Reviewed by Martha Robinson

Purchase details: A Child's History of the World CD-ROM. $25 Requirements: Windows 95 or higher, Pentium, 32 MB of RAM, sound card, 8X CD-rom drive. Not compatible with Vista, XP, or 2000. Available from Calvert School.

Designed as a stand-alone history curriculum or a supplement, A Child's History of the World CD-ROM combines the charm of Virgil Hillyer's book with simple computer graphics and animation to engage students who have attained fluency in reading.

The program begins with an introductory segment and a picture similar to the one on the front of the book. By selecting "Begin," the student will be taken to the main menu, called the "Story Finder," a page with rich colors and a huge globe in the center of the screen. Children may select to go through the book in chronological order using the chapter list on the right or the timeline on the bottom of the page, or they may find stories on a particular country by turning the globe and clicking on the country or region. They may also move the timeline bar to the era desired to select stories from then.

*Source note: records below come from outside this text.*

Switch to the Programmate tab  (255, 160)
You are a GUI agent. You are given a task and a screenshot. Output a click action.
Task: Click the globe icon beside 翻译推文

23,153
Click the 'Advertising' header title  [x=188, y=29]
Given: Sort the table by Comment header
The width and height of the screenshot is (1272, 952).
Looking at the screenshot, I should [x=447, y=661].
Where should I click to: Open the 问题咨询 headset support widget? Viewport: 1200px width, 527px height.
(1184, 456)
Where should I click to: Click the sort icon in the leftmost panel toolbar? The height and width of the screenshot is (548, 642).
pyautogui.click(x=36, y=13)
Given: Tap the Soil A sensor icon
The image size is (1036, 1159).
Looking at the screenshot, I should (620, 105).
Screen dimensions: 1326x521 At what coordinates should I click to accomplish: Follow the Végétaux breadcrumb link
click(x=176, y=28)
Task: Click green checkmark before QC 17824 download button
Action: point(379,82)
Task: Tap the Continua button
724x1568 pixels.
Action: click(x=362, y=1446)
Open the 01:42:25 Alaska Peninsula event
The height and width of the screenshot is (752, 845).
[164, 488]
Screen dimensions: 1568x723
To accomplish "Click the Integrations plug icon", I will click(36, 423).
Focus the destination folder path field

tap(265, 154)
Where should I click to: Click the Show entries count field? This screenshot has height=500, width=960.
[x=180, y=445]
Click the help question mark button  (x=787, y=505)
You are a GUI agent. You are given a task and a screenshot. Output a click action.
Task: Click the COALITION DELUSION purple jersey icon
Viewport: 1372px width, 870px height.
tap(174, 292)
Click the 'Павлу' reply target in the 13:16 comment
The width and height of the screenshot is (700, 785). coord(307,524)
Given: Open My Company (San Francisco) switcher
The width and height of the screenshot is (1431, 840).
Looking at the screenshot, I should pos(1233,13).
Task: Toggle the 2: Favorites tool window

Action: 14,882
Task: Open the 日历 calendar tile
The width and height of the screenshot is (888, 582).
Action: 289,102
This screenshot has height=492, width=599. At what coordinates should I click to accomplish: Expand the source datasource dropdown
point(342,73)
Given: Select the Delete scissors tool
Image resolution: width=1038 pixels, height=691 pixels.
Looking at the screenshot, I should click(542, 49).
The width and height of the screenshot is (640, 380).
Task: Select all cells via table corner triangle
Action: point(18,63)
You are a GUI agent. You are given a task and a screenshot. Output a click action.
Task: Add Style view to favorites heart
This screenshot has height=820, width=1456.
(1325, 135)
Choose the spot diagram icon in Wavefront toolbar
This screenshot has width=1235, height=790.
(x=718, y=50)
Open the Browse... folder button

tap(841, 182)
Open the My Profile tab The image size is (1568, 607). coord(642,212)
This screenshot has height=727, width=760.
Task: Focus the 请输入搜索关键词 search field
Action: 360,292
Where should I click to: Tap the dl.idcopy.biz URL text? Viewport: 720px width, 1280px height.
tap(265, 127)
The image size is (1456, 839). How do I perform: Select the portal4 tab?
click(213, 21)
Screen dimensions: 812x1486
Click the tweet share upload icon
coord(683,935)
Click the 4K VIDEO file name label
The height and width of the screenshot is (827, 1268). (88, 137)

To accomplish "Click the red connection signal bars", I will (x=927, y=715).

A help screen is available from the "Story Finder." The options are "Story Finder," "Story Pages," "Program Overview," and "Exit help." The "Story Finder" and "Story Pages" show an example of each, and when the mouse is rolled over locations on the page, instructions appear. The "Program Overview" is a spreadsheet-style chart of each chapter and the features, quizzes and games, that are available for it.

When a story has been selected, the narrator appears, either sitting in a chair in front of the fire or on the back porch of a home. His face is never shown, but his hand gestures as he introduces the story and some quiet music plays. After he finishes, the child must click to go to the next screens where he reads the text of the book. Colorful pictures illustrate each page, and "Take a Closer Look" boxes enlarge the pictures and provide more information and occasional simple animations with sound effects or moving figures. At the end of the chapter, the narrator finishes the story from his chair.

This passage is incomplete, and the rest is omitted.